* [Records to process]:

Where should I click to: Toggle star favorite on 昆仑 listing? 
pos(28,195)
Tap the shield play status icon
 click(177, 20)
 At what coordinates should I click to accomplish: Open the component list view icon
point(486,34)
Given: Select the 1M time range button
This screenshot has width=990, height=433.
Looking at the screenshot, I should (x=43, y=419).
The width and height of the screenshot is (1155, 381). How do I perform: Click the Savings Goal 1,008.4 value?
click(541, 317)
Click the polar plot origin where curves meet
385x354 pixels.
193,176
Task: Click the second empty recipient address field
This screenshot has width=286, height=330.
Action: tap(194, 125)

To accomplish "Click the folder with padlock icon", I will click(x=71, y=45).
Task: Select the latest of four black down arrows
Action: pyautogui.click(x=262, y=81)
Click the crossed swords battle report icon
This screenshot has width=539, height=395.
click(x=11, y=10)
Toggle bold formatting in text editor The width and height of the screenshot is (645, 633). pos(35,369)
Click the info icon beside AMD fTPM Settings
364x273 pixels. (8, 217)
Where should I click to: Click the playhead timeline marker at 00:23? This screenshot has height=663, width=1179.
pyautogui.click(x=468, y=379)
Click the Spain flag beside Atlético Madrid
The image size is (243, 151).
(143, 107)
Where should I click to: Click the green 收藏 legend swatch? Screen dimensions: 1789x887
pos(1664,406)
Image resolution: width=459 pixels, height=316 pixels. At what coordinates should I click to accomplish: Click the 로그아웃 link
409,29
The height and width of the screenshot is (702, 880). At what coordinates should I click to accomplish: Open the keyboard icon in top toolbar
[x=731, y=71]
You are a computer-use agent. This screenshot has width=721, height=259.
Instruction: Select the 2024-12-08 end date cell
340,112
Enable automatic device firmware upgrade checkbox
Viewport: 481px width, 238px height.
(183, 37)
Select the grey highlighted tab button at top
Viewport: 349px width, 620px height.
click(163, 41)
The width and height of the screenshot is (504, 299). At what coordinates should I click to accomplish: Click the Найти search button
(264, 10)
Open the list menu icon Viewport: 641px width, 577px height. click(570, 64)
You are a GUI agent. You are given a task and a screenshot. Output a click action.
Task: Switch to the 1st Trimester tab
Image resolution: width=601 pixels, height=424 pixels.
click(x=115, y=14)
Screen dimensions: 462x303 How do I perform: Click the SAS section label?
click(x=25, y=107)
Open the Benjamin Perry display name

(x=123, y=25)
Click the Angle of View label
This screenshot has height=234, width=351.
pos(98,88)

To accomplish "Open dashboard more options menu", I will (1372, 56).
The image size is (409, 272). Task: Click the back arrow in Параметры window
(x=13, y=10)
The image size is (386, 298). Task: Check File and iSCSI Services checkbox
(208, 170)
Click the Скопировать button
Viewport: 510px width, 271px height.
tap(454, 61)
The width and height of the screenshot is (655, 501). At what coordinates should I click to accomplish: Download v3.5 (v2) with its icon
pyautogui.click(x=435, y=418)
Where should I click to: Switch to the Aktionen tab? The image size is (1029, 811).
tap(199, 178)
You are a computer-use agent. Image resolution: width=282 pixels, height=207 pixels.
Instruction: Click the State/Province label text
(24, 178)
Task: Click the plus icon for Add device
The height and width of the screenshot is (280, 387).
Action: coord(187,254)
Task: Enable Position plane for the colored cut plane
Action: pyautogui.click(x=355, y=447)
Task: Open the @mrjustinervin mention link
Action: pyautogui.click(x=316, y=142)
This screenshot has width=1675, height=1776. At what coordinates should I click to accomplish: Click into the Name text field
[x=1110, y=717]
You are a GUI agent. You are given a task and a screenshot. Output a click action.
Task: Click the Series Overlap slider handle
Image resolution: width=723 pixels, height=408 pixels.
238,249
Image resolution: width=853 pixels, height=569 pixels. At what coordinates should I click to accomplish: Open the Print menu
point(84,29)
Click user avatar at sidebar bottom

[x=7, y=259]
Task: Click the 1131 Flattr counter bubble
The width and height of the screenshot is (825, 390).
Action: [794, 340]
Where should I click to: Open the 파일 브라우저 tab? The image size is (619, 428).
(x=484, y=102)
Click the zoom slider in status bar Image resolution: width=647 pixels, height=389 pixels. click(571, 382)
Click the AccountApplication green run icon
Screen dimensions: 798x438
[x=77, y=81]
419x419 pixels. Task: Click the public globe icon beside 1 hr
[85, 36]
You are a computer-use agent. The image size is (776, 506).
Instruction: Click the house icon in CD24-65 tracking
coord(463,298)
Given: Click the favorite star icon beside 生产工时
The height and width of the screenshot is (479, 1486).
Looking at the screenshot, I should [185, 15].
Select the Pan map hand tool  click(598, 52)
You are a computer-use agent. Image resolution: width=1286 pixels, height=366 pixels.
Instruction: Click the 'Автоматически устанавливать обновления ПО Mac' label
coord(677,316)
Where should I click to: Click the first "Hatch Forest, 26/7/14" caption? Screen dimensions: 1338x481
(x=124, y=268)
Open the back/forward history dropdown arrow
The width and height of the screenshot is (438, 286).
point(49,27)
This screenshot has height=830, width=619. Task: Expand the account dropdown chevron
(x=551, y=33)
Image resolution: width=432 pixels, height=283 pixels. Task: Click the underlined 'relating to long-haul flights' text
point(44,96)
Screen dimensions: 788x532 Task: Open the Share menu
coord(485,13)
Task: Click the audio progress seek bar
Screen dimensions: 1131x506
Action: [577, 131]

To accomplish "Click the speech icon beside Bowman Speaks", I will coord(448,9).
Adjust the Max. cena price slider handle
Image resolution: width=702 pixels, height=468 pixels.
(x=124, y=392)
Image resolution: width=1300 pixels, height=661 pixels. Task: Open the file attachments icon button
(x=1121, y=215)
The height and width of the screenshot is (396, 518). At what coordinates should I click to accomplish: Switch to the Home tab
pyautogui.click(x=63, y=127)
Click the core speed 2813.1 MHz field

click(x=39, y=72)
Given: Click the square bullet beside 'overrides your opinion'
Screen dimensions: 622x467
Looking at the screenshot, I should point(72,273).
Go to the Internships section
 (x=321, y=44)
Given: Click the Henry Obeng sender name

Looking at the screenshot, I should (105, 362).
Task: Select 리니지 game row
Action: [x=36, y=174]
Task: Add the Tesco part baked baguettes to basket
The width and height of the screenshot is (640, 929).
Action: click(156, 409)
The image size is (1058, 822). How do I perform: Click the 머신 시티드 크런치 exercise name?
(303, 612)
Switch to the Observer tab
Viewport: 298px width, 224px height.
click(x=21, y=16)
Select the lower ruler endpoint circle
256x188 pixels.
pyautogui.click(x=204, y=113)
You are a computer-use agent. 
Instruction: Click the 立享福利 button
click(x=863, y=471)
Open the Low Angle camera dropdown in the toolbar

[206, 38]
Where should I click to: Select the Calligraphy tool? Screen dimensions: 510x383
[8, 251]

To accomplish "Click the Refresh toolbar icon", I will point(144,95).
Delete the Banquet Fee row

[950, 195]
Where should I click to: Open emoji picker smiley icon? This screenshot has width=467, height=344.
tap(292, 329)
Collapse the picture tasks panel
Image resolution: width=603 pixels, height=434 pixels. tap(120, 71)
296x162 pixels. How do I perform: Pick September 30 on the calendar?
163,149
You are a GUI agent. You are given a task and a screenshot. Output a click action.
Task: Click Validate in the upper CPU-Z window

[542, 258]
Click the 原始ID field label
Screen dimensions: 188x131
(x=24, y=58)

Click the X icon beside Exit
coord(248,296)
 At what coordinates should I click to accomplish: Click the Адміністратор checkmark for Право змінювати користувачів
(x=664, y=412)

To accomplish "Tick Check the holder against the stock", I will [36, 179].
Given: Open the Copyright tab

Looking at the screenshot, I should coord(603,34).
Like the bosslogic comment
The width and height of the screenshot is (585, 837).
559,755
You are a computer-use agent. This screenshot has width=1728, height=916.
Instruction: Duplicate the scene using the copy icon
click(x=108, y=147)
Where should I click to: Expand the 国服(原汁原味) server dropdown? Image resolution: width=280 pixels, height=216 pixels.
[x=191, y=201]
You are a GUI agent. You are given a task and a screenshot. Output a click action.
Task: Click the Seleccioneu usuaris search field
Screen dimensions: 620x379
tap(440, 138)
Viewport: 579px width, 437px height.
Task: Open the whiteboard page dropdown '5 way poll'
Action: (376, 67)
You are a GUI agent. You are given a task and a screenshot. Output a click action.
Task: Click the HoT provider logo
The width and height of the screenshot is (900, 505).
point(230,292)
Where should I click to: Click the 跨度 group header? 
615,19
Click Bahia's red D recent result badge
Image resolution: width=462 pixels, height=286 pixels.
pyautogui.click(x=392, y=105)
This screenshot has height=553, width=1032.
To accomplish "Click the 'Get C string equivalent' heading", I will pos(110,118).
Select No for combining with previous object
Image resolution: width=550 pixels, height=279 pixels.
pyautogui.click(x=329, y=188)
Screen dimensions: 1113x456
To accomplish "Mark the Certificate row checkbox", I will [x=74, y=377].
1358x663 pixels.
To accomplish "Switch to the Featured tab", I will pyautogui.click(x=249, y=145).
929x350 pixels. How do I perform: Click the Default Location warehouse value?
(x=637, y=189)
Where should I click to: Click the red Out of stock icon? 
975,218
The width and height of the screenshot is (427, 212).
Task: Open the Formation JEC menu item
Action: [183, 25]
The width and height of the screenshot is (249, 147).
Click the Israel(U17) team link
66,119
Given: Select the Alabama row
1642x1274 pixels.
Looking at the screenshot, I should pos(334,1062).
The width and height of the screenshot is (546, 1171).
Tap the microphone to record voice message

* [What to produce]: Taking the entries above, write out exactly each line from the one holding "The width and height of the screenshot is (640, 929)." to the one holding "Select the lower ruler endpoint circle", both included, and stop there.

* [Task solution]:
The width and height of the screenshot is (640, 929).
Action: click(156, 409)
The image size is (1058, 822). How do I perform: Click the 머신 시티드 크런치 exercise name?
(303, 612)
Switch to the Observer tab
Viewport: 298px width, 224px height.
click(x=21, y=16)
Select the lower ruler endpoint circle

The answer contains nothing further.